In today’s Guardian I was reading about the Japanese tradition of ‘listening bars’, where customers have ‘a deep, beautiful, reverential attitude to listening to music’. High-end sound systems, sometimes dominating a whole wall, convey every layer of a recorded album through ‘beautifully designed speakers’, allowing people to ‘re-engage with music in an era where the listening experience – and all the love and care that goes into recording, writing, mixing, mastering an album – has been devalued’.
Of course I can understand that people enjoy being able to hear every detail of a favourite album in the highest quality. Amazing things can be done in the recording studio, and these things deserve to be heard. As Brian Eno said in a radio interview the other day (I can’t quote him exactly but it was something like this …), ‘The recording studio is the great musical instrument of the 20th and 21st century, just as the orchestra was the great instrument of the 19th century.’ But somehow the idea of people sitting in reverential silence listening to a machine relaying something that was recorded months or years ago makes me feel uneasy.

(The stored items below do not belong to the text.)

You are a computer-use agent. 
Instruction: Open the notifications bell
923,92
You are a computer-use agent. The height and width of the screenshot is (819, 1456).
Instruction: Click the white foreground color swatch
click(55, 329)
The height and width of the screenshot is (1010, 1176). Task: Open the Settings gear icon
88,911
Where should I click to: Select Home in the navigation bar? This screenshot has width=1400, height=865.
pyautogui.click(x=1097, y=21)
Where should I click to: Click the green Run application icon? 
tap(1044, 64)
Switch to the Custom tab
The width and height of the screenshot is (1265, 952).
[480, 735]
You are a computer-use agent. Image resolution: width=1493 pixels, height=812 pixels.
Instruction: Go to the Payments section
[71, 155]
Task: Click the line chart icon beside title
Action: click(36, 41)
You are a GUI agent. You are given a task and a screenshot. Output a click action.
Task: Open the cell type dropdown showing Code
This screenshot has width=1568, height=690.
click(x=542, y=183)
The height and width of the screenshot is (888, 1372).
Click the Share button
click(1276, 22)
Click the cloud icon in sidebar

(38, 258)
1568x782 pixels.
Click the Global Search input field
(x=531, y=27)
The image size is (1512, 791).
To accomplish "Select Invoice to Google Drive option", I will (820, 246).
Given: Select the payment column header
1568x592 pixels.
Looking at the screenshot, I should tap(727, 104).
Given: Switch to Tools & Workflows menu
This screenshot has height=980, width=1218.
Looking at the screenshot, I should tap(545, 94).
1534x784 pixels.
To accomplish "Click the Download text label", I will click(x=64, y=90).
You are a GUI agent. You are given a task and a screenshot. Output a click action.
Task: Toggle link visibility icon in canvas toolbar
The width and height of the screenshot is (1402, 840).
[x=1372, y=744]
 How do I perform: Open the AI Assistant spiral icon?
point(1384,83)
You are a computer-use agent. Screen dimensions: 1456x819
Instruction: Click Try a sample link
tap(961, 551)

We in the live music world are longing for people to come and sit in deep, beautiful silence listening to us perform. We all know that audiences have been taken away from the concert hall by a number of factors, recorded music being one of them. Now it seems that recorded music has acquired alpha status, with home hi-fi systems evolving quickly to transmit it. The ‘performance’ is by the sound system, not by actual live musicians.
I think of all the classical musicians I know who practise and practise in the hope of people coming to hear them in concert and paying close attention to everything they’re doing. I imagine musicians on stage in a concert hall, hoping that tonight there will be people in the audience who notice and understand. And then I think of the devoted customers in listening bars, heads bent forward, listening in rapt silence to a wall of designer speakers.
If only I could wave a magic wand and put the talented listeners together with the talented players!
“Listening bars” are tributes to technology. There is no substitute for live music performed by live musicians!!!
I totally agree with you, Nan – the problem, especially in this technological age, is getting other people to appreciate the beauty of live music!